Exercise details:
This exercise calls for the line with "Viewport: 466px width, 370px height.", the line with "Task: Open the Domain", and all lines between them in the material below, output exactly and with no other lines.

Dataset:

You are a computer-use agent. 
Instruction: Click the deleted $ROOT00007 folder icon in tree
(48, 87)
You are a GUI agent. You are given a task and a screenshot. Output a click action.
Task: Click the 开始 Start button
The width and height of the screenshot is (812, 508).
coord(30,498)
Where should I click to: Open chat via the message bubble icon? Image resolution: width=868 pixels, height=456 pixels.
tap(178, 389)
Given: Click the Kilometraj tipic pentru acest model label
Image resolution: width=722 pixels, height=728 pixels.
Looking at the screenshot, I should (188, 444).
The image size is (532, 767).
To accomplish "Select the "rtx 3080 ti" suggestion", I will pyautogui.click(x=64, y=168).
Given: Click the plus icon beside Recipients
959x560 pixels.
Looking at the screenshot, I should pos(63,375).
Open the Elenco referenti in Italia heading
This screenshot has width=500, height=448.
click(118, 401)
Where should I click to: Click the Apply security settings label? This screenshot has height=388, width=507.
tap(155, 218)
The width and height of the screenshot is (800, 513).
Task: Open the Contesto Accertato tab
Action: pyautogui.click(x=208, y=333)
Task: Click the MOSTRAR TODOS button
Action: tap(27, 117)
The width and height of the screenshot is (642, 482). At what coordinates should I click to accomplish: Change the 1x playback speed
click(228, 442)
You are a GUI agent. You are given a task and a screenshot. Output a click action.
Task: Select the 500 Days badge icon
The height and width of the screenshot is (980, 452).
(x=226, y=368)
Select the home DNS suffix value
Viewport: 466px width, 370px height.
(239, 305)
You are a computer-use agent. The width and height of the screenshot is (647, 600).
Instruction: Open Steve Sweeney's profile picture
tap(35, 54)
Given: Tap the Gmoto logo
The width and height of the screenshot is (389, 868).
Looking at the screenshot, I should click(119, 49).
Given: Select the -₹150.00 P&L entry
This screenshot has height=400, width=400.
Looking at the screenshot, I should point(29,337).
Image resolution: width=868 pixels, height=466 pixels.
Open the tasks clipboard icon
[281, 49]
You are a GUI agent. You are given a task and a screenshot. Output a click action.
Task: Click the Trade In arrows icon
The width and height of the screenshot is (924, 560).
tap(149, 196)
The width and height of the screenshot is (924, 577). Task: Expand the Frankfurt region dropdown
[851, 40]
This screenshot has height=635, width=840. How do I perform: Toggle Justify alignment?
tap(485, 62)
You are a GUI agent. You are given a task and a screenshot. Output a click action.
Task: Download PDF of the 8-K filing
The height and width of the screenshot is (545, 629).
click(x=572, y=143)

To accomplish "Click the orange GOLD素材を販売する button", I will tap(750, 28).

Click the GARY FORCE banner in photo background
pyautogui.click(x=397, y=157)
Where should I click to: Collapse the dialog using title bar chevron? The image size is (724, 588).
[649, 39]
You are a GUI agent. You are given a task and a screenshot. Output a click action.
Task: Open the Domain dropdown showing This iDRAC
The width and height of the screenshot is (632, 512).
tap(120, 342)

Result of this task:
Viewport: 466px width, 370px height.
(239, 305)
You are a computer-use agent. The width and height of the screenshot is (647, 600).
Instruction: Open Steve Sweeney's profile picture
tap(35, 54)
Given: Tap the Gmoto logo
The width and height of the screenshot is (389, 868).
Looking at the screenshot, I should click(119, 49).
Given: Select the -₹150.00 P&L entry
This screenshot has height=400, width=400.
Looking at the screenshot, I should point(29,337).
Image resolution: width=868 pixels, height=466 pixels.
Open the tasks clipboard icon
[281, 49]
You are a GUI agent. You are given a task and a screenshot. Output a click action.
Task: Click the Trade In arrows icon
The width and height of the screenshot is (924, 560).
tap(149, 196)
The width and height of the screenshot is (924, 577). Task: Expand the Frankfurt region dropdown
[851, 40]
This screenshot has height=635, width=840. How do I perform: Toggle Justify alignment?
tap(485, 62)
You are a GUI agent. You are given a task and a screenshot. Output a click action.
Task: Download PDF of the 8-K filing
The height and width of the screenshot is (545, 629).
click(x=572, y=143)

To accomplish "Click the orange GOLD素材を販売する button", I will tap(750, 28).

Click the GARY FORCE banner in photo background
pyautogui.click(x=397, y=157)
Where should I click to: Collapse the dialog using title bar chevron? The image size is (724, 588).
[649, 39]
You are a GUI agent. You are given a task and a screenshot. Output a click action.
Task: Open the Domain dropdown showing This iDRAC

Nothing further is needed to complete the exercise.